_TEXTO DE LEITURA:_
O que a orientação fará?

Como rascunho, o documento “servirá como foco para discussões contínuas” para o tratamento da doença de Alzheimer inicial, afirma o rascunho. No entanto, quando finalizado, o documento “representará o pensamento atual da FDA em relação à seleção de indivíduos com doença de Alzheimer precoce para inscrição em estudos clínicos e a seleção de pontos finais para estudos clínicos nessa população”.

Com suas diretrizes propostas, a FDA está se concentrando mais na amiloide. Ela considera a redução da amiloide cerebral, detectada por tomografia por emissão de pósitrons (PET, na sigla em inglês), como um parâmetro substituto “com probabilidade razoável de prever o benefício clínico” e que os ensaios clínicos que demonstram um efeito nesse parâmetro substituto podem ser a base para a aprovação acelerada, inclusive para medicamentos destinados ao tratamento do Alzheimer.

De acordo com a Fierce Biotech, uma empresa que informa sobre o setor de biotecnologia, a FDA está não indo tão longe a ponto de dizer que a redução de amiloide pode ser considerada um desfecho primário – o principal resultado medido no final de um estudo para verificar se um determinado tratamento funcionou – em estudos sobre Alzheimer. Entretanto, a agência sugere que esse biomarcador pode servir como um ponto final substituto – um indicador que informa se um tratamento funciona – para prever o benefício clínico.

Atualmente, os pesquisadores da doença de Alzheimer usam medidas cognitivas e funcionais como desfechos primários conjuntos, o que resulta em uma duração média de dois anos ou menos para os estudos clínicos nos estágios sintomáticos da doença. Mas pode levar mais tempo para estabelecer efeitos de tratamento clinicamente significativos entre os pacientes com Alzheimer inicial devido aos déficits cognitivos e funcionais limitados ou inexistentes observados no início. Além disso, as ferramentas geralmente usadas para medir o comprometimento funcional em pacientes nos estágios mais avançados do Alzheimer podem não ser capazes de identificar alterações sutis no estágio inicial da doença.

Por essas razões, a FDA está considerando outras abordagens, incluindo pontos finais baseados em avaliações cognitivas ou pontos finais substitutos, o que pode permitir durações mais curtas dos estudos nos estágios iniciais da doença, informou a Fierce Biotech.

Possibilidade de diagnóstico excessivo

Em um documento preliminar publicado em outubro de 2023, o Grupo de Trabalho da Associação de Alzheimer sugeriu expandir os critérios para o diagnóstico de Alzheimer e basear o diagnóstico em biomarcadores essenciais, como a amiloide, em vez de síndromes clínicas.

Registros de uma coleta de dados:
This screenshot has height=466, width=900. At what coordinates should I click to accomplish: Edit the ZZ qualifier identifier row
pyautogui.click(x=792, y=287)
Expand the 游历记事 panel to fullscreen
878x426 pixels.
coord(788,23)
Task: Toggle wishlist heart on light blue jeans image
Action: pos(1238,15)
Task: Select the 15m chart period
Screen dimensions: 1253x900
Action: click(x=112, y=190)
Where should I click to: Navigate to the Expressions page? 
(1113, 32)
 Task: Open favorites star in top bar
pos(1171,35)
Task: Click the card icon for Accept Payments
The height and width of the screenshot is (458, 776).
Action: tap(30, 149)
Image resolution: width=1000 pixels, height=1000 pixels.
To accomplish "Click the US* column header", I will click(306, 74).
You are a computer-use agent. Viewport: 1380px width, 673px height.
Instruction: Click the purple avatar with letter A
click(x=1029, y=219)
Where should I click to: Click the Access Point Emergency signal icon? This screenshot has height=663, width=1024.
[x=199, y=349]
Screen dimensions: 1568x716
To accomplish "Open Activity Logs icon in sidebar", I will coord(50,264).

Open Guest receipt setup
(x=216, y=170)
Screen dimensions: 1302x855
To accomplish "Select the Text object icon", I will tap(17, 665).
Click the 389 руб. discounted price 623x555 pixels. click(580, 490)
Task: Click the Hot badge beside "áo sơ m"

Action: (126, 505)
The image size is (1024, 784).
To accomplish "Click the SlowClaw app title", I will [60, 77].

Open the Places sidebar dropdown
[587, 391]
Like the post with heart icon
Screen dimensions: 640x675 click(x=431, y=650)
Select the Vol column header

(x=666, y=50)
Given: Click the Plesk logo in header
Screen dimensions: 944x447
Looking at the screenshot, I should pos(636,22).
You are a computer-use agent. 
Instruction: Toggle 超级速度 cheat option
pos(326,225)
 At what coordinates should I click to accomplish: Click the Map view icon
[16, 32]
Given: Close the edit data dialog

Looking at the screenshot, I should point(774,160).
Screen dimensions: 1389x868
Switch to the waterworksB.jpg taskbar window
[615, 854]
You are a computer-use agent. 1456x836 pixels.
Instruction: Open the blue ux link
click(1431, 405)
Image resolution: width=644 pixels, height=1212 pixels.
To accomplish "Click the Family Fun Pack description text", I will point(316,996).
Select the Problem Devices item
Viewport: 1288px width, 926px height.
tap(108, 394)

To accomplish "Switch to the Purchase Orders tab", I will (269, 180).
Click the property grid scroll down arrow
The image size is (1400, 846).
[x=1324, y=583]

_TAREFA 1:_ No texto sobre a orientação da FDA para o Alzheimer, com que exame se detecta a redução da amiloide cerebral?
_TAREFA 2:_ Retome o texto sobre a orientação da FDA para o Alzheimer e continue-o depois da última frase.
A listagem vem de outra fonte.

_RESPOSTA 1:_ Com a tomografia por emissão de pósitrons (PET).

_RESPOSTA 2:_
A Sociedade Americana de Geriatria (AGS, na sigla em inglês) comentou sobre a expansão dos critérios, expressando preocupações de que isso “colocaria muitos idosos e pessoas com multimorbidades em risco de sobrediagnóstico, o que, por sua vez, poderia levar ao início de tratamentos com benefícios clínicos ainda não comprovados, especialmente em uma população assintomática, e com alto potencial de danos”.

A AGS disse que o documento não dá atenção suficiente ao possível impacto de um diagnóstico de Alzheimer na identidade do paciente ou em quaisquer consequências sociais e fiscais.

“A realidade é que muitos indivíduos com biomarcadores positivos nunca desenvolvem comprometimento cognitivo… e a maioria das pessoas diagnosticadas com demência morrerá com demência, e não de demência”, escreveu a AGS.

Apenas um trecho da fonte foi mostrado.